Salivary Profiling in Infants Treated for Suspected Sepsis: The SPITSS Study

The goal of this study is to develop a faster, safer, and more accurate method for determining if a newborn has an infection. This study involves analyzing saliva for markers of infection and inflammation known as cytokines. We will analyze infant’s saliva repeatedly for inflammatory biomarkers within the first 36 hours of their standard of care treatment. We hypothesize that levels of these cytokines will more quickly predict which babies are truly infected and which babies are not compared to the blood test currently being used.
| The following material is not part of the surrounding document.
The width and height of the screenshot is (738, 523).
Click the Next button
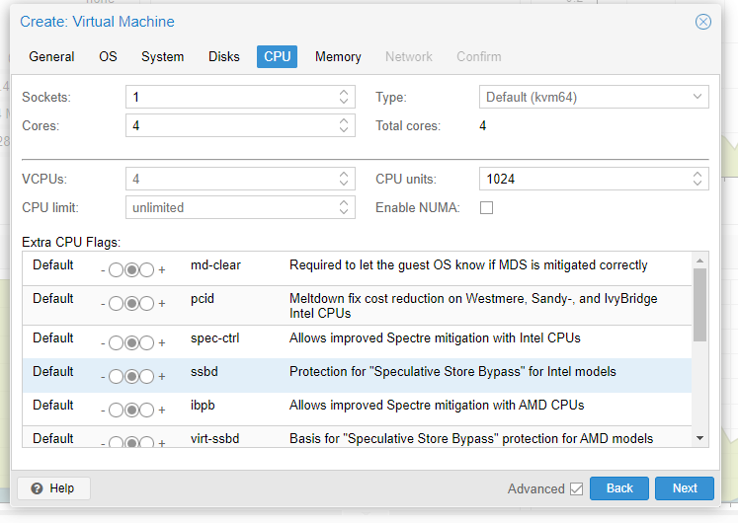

The aims of the study are:

  • Aim 1: Develop a predictive model of neonatal infection based pon the expression profile of six salivary inflammatory biomarkers (C-reactive protein/CRP, procalcitonin/PCT, tumor necrosis factor-alpha/TNF-α, interleukin (IL) 1-beta/IL1β, IL6, and IL8, within the first 36 hours of treatment.
  • Aim 2: Validate the predictive model of neonatal infection developed in Aim 1 on an external cohort of newborns.
  • Aim 3: Establish normative salivary reference ranges of the inflammatory biomarkers across varying gestational ages and weights and assess the potential of these biomarkers to predict other neonatal morbidities.